◆ WHAT TO DO: Begin at the line containing "This screenshot has height=456, width=600." and reproduce every line through the end of the entries below. Nothing else should appear.

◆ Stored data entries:
------------------------------------------------------------

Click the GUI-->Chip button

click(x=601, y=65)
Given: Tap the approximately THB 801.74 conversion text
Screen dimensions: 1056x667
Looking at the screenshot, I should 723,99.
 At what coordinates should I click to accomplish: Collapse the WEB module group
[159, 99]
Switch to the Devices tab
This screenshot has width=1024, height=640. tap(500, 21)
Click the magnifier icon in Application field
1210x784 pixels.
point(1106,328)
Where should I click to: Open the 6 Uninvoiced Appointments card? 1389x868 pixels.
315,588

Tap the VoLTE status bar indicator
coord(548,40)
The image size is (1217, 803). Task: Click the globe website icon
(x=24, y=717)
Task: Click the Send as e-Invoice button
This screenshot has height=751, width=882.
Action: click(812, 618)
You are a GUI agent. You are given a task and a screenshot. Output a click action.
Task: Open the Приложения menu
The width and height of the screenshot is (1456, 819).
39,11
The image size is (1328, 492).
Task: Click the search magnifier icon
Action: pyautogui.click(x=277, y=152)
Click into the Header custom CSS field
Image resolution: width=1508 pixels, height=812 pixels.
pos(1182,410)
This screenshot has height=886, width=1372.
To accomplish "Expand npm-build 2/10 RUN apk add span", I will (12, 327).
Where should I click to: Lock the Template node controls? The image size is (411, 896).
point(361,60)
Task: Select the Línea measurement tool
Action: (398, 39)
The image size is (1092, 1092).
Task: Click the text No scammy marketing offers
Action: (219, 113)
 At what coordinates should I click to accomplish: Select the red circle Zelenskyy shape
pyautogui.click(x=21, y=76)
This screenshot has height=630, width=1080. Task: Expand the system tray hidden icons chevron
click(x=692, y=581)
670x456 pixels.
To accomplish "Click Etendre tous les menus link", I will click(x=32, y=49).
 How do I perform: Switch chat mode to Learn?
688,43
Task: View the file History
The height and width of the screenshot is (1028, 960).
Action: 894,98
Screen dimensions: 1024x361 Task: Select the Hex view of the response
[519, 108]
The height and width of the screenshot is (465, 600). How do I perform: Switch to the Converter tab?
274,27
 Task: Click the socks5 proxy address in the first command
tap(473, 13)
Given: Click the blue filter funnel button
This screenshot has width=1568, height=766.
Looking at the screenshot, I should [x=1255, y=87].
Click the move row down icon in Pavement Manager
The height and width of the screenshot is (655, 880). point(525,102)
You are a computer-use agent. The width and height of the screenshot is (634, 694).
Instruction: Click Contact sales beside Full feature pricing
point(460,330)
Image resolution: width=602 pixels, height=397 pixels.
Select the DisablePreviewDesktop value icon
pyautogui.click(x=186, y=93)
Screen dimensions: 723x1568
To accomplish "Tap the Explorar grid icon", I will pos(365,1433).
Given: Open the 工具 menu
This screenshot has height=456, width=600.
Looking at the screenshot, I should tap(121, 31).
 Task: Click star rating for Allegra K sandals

------------------------------------------------------------

◆ WRITTEN SOLUTION:
This screenshot has height=456, width=600.
Looking at the screenshot, I should tap(121, 31).
 Task: Click star rating for Allegra K sandals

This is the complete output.